■ About this exercise: The entries below contain a line with "682x482 pixels. Task: Select" and a line with "Task: Disable the Show timestamp checkbox". Quote exactly those two lines and all lines between them.

■ Dataset content:
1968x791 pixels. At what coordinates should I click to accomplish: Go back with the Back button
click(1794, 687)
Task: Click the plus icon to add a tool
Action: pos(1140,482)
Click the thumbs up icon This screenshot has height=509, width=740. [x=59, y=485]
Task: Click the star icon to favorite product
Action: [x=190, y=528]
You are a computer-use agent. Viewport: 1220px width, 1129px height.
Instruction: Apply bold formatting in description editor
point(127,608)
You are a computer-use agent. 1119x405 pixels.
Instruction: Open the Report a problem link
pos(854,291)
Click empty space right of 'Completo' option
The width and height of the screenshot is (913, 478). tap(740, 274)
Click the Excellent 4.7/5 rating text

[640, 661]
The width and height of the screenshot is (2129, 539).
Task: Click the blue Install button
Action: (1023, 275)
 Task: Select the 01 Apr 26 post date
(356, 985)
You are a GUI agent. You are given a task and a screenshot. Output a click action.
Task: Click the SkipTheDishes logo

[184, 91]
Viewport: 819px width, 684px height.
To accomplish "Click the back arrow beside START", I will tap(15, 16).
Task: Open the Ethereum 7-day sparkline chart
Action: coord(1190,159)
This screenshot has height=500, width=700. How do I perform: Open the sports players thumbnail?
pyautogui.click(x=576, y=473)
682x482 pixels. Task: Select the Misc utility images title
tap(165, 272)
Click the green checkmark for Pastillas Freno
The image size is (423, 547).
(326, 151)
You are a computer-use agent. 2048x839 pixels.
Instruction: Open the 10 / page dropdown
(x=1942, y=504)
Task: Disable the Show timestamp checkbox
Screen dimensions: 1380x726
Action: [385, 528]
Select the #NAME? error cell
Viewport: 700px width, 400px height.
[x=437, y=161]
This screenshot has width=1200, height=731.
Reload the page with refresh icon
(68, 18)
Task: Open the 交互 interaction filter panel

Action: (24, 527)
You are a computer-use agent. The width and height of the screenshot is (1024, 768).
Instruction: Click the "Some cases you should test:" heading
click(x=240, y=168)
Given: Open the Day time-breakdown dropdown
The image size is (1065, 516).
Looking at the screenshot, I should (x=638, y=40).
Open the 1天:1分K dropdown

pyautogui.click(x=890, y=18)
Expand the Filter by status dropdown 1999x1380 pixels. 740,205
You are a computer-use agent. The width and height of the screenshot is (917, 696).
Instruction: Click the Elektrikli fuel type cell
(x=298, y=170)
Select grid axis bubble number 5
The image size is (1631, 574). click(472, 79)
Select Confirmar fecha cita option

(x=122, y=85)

■ Solution to the exercise:
682x482 pixels. Task: Select the Misc utility images title
tap(165, 272)
Click the green checkmark for Pastillas Freno
The image size is (423, 547).
(326, 151)
You are a computer-use agent. 2048x839 pixels.
Instruction: Open the 10 / page dropdown
(x=1942, y=504)
Task: Disable the Show timestamp checkbox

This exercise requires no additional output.